Apart from Veklury, Gilead's core business revolves around HIV drugs. Unfortunately, those drugs haven't been generating much for the biopharmaceutical company as of late. 

Has Gilead been too dependent on the COVID-19 and HIV segments of its business? How do the rest of its operations look in comparison? Let's take a closer look and investigate whether this is a stock to buy or to avoid.

A group of scientists looking at a report.

Image source: Getty Images.

The bulk of revenue comes from two product types

Despite declining revenue in recent years, during the first three months of this year, Gilead reported total product sales of $6.5 billion, which rose 3% year over year. The bulk of that revenue came from its core HIV business, which contributed $3.7 billion to the top line. Veklury added another $1.5 billion, but the success of at drug may be short-lived in a post-pandemic world.

Data source: Company filings. Chart by author.

Stripping away HIV drugs and Veklury from its product sales leaves Gilead with just under $1.3 billion in sales from its other drugs. The one positive takeaway is that unlike HIV products, which grew by just 1.6% year over year, revenue from other products increased by 4.5%.

Gilead's HIV drugs are struggling due to losses in exclusivity and growing competition. Diversifying the business outside of this area could make Gilead's operations more resilient and less likely to suffer from large revenue declines in the future. An inevitable drop in COVID-19 revenue only exacerbates the company's worries.

Lack of diversification among top-selling products

Although Gilead is growing other areas of its business, the company's five best-selling products are all either HIV drugs or Veklury. Biktarvy, Gilead's top HIV drug, accounts for about one-third of sales all on its own. As noted in the below chart, Veklury comes in second with 23.5% of sales.

Data source: Company filings. Chart by author.

The sixth best-selling product is Hepatitis C treatment sofosbuvir/velpatasvir, which generated $330 million in revenue in the first quarter, a modest 5% of total product sales.That's not nearly enough to make up for Vekliry's anticipated revenue drop. And it also doesn't give investors much confidence in the company's ability to generate strong growth numbers if its HIV business struggles. 

Should investors be concerned about the lack of diversification?

Although it may appear problematic that so much of Gilead's revenue comes from either HIV drugs or Veklury, that isn't necessarily a huge concern. In the case of Veklury, many companies have gotten a boost from COVID-19 revenue, and investors simply need to account for the reality that the revenue may not always be there, especially at the levels seen today. Gilead clearly understands this; the company separates its revenue without Veklury to make future comparables easier.

As for HIV drugs, that's a solid core for the company to build around. Although sales of that segment have been struggling to generate much growth, that can soon change. Gilead has a promising treatment in lenacapavir, which HIV patients would only need to take twice a year (as opposed to a daily pill). If approved, that could instantly bolster the company's HIV portfolio.
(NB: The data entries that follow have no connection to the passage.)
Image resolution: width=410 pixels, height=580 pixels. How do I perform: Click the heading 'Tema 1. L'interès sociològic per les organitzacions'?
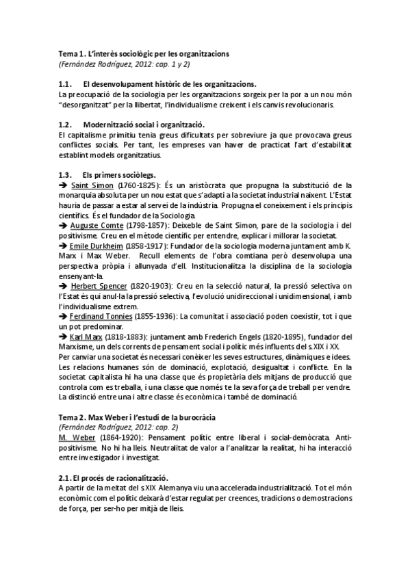(144, 53)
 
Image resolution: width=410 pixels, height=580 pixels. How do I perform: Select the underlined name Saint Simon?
(88, 185)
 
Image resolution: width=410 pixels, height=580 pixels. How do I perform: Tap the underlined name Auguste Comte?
(94, 225)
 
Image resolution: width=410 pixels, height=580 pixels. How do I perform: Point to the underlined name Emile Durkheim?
(96, 244)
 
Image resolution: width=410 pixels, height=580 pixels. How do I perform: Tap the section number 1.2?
(66, 124)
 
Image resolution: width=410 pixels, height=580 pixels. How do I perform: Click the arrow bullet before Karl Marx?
(64, 337)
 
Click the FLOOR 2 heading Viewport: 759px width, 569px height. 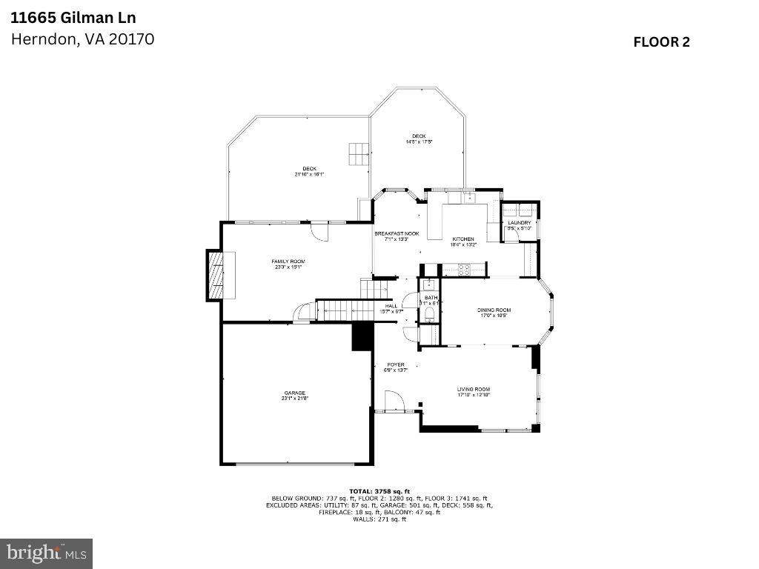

Gilead has also been making efforts to diversify into other areas. In 2020, it acquired immuno-oncology company Forty Seven for $4.9 billion. A key product it acquired in the deal, magrolimab, is a cancer drug that's still in clinical development and could help boost Gilead's non-HIV revenue.

Investors don't need to be overly concerned about Gilead's portfolio of products. If the company didn't have drugs that were growing or had an empty pipeline, then there would be a justifiable reason to be bearish on the stock. But Gilead doesn't fall into that category, and the business looks sound and could be a great healthcare investment to hang on to for the long haul.